Christoph Heidmann (Latin Christophorus Heidmannus; * 1582 in Helmstedt (Bodenwerder?); † 1627 in Sorø, Denmark) was a German philologist and geographer.

== Life ==
Born and raised in Helmstedt (Bodenwerder?), Christoph Heidmann studied in Helmstedt from 1602 and in 1612 received a professorship in rhetoric at the University of Helmstedt (also known as the Academia Julia ). As a university professor, he introduced students such as Hermann Conring and Christoph Schrader to philology. Schrader was appointed to Heidmann's chair in 1636, a decade after Heidmann's resignation.

During the temporary closure of the university due to the plague and the turmoil of the Thirty Years' War in 1625/1626, Heidmann left his hometown and the Academia Julia. In 1626 he accepted a call from the Academia Sorana to Sorø in Denmark as a professor of oratory . He died in Sorø during his first semester.

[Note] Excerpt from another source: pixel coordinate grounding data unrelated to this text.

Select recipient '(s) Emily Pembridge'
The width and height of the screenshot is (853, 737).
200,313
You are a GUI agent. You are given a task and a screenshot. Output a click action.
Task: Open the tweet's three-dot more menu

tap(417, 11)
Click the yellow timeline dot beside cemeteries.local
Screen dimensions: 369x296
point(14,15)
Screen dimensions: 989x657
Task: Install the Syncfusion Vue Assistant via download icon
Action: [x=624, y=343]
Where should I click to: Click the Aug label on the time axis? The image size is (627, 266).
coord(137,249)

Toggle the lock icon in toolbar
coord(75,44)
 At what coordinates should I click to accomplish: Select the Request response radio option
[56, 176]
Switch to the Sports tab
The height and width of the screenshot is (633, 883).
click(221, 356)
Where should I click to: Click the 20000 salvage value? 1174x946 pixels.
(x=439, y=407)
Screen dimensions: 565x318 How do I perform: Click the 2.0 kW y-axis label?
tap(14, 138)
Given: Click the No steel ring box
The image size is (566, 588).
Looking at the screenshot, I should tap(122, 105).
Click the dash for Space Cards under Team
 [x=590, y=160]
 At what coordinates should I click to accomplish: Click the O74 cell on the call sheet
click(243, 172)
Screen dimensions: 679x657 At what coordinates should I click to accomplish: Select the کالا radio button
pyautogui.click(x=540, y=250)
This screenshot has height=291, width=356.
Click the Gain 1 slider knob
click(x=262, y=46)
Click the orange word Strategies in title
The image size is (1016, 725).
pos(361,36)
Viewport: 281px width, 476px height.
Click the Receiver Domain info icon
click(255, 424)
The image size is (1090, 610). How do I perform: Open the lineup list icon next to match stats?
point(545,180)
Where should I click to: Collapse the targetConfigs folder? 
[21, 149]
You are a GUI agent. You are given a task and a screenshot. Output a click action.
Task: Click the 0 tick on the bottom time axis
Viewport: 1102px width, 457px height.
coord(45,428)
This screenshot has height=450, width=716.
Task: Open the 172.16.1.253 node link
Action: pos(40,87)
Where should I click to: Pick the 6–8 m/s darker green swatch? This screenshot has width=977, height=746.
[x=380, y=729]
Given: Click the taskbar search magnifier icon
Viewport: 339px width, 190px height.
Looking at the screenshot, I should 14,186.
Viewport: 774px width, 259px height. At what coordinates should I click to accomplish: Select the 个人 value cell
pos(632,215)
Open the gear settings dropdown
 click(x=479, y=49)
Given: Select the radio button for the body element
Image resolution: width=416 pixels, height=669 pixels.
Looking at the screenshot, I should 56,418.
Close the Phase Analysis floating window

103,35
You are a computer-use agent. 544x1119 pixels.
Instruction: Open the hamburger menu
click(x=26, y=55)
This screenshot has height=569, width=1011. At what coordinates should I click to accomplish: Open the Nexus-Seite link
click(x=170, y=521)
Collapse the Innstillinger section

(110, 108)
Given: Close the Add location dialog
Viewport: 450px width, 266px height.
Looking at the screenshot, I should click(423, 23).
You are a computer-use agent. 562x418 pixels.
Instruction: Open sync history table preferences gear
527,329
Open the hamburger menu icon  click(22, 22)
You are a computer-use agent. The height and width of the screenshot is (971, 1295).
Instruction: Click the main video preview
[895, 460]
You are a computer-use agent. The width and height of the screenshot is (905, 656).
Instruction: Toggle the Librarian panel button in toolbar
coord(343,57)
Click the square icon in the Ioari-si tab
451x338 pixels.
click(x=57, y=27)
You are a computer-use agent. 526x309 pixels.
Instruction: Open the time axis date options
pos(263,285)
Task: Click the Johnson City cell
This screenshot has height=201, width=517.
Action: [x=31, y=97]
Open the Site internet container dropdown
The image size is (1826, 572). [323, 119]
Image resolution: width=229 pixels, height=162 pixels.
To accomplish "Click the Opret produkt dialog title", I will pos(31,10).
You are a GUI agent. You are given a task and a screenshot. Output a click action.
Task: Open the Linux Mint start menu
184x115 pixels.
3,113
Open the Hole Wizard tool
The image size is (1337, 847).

Through his posthumously published works on the geography of Europe and Palestine, Christoph Heidmann is considered one of the founders of scientific geography. In 1624 his lecture on Palestine was the first of its kind in the German-speaking world.

== Works ==
- Disputatio Ethica De Fortitudine. Helmstedt 1616
- Oratio De Bibliotheca Julia Habita 1619. Helmstedt 1622
- Epitome Historica De Imperatoribus, Sive Caesaribus Augustis Romanorum. Helmstedt 1623
- Christophori Heidmani Europa. Sive Manuductionis Ad Geographiam Veterem Pars Prima. Helmstedt 1639 (postum)
- Christophori Heidmanni Palaestina Sive Terra Sancta. Helmstedt 1639 (postum; Digitalisat)

== Bibliography ==

- Ina Lommatzsch: Heidmann, Christopherus. In: Horst-Rüdiger Jarck, Dieter Lent u. a. (Hrsg.): Braunschweigisches Biographisches Lexikon – 8. bis 18. Jahrhundert. Appelhans Verlag, Braunschweig 2006, ISBN 3-937664-46-7, S. 309 f.
- Nebeneintrag in: (ADB). Band 32, Duncker & Humblot, Leipzig 1891, S. 422–425.
- Hans Haase: Die Universität Helmstedt 1576–1810. Bilder aus ihrer Geschichte. Jacobi-Verlag, Bremen/Wolfenbüttel 1976, ISBN 3-87447-052-0, S. 82.